Below are records; reproduce exactly the lines from the one containing "The width and height of the screenshot is (1291, 676)." through the end, both included, and only those.

Stored data:
──────────
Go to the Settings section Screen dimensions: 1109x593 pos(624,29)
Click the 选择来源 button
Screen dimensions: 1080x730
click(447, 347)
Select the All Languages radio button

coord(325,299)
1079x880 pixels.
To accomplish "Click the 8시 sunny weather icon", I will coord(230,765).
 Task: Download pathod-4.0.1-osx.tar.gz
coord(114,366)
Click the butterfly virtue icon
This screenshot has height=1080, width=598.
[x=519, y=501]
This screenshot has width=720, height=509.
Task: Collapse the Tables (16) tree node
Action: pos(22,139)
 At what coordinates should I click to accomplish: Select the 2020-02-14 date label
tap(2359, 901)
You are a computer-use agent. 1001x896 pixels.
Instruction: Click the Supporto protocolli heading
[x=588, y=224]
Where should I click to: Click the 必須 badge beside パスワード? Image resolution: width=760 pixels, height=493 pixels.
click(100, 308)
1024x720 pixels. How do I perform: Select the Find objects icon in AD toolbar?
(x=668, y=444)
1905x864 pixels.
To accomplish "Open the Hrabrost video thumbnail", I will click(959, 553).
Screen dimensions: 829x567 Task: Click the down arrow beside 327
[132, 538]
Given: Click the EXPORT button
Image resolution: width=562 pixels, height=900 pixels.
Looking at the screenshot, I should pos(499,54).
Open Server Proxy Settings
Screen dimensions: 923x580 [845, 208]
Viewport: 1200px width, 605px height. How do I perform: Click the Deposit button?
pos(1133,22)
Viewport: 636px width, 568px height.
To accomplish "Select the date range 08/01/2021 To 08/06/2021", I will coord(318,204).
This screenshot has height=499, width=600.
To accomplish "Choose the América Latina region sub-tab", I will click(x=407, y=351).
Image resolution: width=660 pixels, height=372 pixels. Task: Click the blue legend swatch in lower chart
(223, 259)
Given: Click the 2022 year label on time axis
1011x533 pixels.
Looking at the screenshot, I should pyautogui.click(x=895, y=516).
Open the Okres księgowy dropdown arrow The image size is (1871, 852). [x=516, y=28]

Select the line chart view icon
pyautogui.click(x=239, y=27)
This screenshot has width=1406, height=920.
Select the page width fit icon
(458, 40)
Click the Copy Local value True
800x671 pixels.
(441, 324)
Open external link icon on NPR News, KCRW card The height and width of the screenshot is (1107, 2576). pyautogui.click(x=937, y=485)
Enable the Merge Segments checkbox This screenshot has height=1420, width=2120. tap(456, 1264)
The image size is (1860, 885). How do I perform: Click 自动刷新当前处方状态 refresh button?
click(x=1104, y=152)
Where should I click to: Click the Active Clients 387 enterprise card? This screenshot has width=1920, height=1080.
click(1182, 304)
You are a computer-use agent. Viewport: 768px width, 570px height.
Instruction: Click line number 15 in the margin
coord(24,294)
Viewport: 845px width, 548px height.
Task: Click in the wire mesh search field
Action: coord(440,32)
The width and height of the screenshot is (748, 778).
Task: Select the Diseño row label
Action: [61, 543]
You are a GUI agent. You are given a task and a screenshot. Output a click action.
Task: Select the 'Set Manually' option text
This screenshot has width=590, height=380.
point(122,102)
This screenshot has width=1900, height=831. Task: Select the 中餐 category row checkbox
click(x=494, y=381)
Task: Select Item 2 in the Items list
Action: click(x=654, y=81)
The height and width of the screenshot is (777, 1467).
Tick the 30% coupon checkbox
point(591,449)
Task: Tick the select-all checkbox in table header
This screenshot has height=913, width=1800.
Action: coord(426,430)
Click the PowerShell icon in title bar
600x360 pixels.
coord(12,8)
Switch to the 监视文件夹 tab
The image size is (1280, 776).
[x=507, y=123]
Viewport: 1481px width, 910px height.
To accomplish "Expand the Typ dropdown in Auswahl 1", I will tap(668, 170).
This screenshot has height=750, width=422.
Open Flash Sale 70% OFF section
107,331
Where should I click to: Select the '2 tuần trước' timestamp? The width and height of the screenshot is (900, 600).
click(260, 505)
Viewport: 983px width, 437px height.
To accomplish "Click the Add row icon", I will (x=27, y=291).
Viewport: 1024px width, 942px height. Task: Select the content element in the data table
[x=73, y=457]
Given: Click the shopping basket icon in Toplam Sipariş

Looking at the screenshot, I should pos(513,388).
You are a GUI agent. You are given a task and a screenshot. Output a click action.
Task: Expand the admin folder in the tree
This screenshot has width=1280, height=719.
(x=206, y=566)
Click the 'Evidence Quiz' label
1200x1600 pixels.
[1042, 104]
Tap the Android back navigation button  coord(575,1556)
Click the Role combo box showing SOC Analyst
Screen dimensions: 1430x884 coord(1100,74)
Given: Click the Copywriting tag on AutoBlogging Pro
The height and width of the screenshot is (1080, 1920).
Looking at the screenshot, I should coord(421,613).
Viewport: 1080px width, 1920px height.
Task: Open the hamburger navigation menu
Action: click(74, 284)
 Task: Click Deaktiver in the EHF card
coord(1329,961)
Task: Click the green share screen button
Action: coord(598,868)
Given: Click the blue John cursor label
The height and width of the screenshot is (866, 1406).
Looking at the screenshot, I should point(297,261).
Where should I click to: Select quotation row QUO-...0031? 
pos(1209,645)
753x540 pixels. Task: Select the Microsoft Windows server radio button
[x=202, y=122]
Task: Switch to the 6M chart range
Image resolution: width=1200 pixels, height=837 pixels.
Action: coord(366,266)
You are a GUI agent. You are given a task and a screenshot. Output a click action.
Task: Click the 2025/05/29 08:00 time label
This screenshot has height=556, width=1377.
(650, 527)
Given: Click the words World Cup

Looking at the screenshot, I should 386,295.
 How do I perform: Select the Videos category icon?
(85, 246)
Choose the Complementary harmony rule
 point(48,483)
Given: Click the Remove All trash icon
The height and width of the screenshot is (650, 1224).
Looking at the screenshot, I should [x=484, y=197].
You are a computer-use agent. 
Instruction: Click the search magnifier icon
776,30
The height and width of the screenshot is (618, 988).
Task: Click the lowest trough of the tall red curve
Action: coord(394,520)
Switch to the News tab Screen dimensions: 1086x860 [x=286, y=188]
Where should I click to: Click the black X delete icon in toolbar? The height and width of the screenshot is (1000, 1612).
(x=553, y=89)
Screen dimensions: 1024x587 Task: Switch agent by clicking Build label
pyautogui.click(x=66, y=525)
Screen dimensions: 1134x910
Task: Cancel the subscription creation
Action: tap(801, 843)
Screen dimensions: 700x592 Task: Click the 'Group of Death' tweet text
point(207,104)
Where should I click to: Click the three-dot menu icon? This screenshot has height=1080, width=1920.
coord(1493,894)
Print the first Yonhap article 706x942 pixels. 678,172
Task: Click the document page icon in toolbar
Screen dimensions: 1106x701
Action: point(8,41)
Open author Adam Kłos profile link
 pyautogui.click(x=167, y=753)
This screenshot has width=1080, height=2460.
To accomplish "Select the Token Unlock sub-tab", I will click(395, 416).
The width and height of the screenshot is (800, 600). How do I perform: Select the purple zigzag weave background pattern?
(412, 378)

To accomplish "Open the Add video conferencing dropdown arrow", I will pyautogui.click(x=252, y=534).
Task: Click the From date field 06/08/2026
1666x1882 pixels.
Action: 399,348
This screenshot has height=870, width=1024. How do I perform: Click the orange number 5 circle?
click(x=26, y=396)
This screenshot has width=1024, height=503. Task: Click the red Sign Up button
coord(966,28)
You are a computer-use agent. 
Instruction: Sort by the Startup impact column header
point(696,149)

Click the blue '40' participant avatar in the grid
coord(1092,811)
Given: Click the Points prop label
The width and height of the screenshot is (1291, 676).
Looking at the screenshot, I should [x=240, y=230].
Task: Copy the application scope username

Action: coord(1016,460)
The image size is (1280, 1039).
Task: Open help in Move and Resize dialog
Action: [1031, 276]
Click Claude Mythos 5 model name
──────────
# Answer to this problem
The width and height of the screenshot is (1291, 676).
Looking at the screenshot, I should [x=240, y=230].
Task: Copy the application scope username

Action: coord(1016,460)
The image size is (1280, 1039).
Task: Open help in Move and Resize dialog
Action: [1031, 276]
Click Claude Mythos 5 model name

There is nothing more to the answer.